Beginning with the first line of the data below, extract each line up to and including the one containing "ACM théâtre (295, 158)". Copy them exactly and add nothing.

::::::::

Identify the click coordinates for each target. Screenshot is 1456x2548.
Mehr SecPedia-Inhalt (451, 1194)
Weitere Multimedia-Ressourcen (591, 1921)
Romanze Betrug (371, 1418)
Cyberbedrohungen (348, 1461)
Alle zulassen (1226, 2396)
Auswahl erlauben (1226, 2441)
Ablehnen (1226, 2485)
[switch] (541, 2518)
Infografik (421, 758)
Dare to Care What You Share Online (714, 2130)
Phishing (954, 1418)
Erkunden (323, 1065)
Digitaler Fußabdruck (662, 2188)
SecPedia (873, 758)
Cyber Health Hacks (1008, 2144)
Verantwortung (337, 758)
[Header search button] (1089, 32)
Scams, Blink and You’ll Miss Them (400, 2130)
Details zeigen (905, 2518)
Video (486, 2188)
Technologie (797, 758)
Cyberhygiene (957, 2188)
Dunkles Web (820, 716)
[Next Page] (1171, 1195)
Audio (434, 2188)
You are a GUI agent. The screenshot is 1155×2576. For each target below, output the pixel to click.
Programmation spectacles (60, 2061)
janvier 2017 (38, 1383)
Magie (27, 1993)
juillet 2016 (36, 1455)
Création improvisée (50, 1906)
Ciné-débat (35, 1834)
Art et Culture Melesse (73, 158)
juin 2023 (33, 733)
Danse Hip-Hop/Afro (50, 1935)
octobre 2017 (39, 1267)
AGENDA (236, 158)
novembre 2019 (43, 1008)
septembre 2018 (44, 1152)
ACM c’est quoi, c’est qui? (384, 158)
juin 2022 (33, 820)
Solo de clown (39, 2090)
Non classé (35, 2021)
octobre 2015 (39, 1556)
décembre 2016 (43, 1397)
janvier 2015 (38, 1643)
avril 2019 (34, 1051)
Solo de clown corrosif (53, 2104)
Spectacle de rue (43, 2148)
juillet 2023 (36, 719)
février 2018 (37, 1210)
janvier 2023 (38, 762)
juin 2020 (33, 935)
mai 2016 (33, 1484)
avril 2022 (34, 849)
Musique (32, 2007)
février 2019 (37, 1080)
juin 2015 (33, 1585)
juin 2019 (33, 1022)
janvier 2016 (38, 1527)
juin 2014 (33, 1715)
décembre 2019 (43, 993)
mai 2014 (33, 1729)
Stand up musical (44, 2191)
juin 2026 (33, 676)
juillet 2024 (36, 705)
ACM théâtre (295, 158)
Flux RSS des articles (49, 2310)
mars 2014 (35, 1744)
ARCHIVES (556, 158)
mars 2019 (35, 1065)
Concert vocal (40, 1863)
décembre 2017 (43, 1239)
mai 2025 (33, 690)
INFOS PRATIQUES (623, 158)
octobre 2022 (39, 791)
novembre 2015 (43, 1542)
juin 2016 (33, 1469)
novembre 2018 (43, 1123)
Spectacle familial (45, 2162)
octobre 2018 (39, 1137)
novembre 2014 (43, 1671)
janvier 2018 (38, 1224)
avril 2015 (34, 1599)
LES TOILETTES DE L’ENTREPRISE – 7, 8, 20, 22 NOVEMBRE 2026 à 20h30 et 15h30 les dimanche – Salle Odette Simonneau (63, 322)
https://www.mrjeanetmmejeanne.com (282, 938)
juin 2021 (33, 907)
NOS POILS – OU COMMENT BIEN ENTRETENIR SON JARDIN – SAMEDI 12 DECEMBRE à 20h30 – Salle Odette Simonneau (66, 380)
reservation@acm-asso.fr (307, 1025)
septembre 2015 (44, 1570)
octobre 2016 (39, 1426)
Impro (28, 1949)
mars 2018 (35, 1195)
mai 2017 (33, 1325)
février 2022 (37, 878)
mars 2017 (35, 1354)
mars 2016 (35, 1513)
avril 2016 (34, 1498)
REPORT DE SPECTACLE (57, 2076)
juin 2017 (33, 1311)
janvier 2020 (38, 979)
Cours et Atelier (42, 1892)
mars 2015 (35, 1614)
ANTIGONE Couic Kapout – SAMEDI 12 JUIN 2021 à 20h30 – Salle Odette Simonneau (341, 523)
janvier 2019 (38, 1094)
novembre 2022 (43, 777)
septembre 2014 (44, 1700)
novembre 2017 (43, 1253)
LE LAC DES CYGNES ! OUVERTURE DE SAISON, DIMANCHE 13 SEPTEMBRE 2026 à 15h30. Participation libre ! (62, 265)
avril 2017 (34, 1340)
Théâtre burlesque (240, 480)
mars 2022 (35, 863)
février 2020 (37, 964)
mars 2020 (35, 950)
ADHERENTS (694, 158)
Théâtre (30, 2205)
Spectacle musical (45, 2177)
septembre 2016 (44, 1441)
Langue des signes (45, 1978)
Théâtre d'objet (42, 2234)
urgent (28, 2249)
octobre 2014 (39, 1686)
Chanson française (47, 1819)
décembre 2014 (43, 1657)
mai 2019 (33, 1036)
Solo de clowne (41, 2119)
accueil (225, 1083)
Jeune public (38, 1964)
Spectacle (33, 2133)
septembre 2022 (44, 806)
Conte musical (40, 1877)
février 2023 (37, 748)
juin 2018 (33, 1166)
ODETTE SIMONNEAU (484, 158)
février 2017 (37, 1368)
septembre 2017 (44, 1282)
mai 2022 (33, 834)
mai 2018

::::::::

ANSWER TO THE PROBLEM
Identify the click coordinates for each target. Screenshot is 1456x2548.
Mehr SecPedia-Inhalt (451, 1194)
Weitere Multimedia-Ressourcen (591, 1921)
Romanze Betrug (371, 1418)
Cyberbedrohungen (348, 1461)
Alle zulassen (1226, 2396)
Auswahl erlauben (1226, 2441)
Ablehnen (1226, 2485)
[switch] (541, 2518)
Infografik (421, 758)
Dare to Care What You Share Online (714, 2130)
Phishing (954, 1418)
Erkunden (323, 1065)
Digitaler Fußabdruck (662, 2188)
SecPedia (873, 758)
Cyber Health Hacks (1008, 2144)
Verantwortung (337, 758)
[Header search button] (1089, 32)
Scams, Blink and You’ll Miss Them (400, 2130)
Details zeigen (905, 2518)
Video (486, 2188)
Technologie (797, 758)
Cyberhygiene (957, 2188)
Dunkles Web (820, 716)
[Next Page] (1171, 1195)
Audio (434, 2188)
You are a GUI agent. The screenshot is 1155×2576. For each target below, output the pixel to click.
Programmation spectacles (60, 2061)
janvier 2017 (38, 1383)
Magie (27, 1993)
juillet 2016 (36, 1455)
Création improvisée (50, 1906)
Ciné-débat (35, 1834)
Art et Culture Melesse (73, 158)
juin 2023 (33, 733)
Danse Hip-Hop/Afro (50, 1935)
octobre 2017 (39, 1267)
AGENDA (236, 158)
novembre 2019 (43, 1008)
septembre 2018 (44, 1152)
ACM c’est quoi, c’est qui? (384, 158)
juin 2022 (33, 820)
Solo de clown (39, 2090)
Non classé (35, 2021)
octobre 2015 (39, 1556)
décembre 2016 (43, 1397)
janvier 2015 (38, 1643)
avril 2019 (34, 1051)
Solo de clown corrosif (53, 2104)
Spectacle de rue (43, 2148)
juillet 2023 (36, 719)
février 2018 (37, 1210)
janvier 2023 (38, 762)
juin 2020 (33, 935)
mai 2016 (33, 1484)
avril 2022 (34, 849)
Musique (32, 2007)
février 2019 (37, 1080)
juin 2015 (33, 1585)
juin 2019 (33, 1022)
janvier 2016 (38, 1527)
juin 2014 (33, 1715)
décembre 2019 (43, 993)
mai 2014 (33, 1729)
Stand up musical (44, 2191)
juin 2026 (33, 676)
juillet 2024 (36, 705)
ACM théâtre (295, 158)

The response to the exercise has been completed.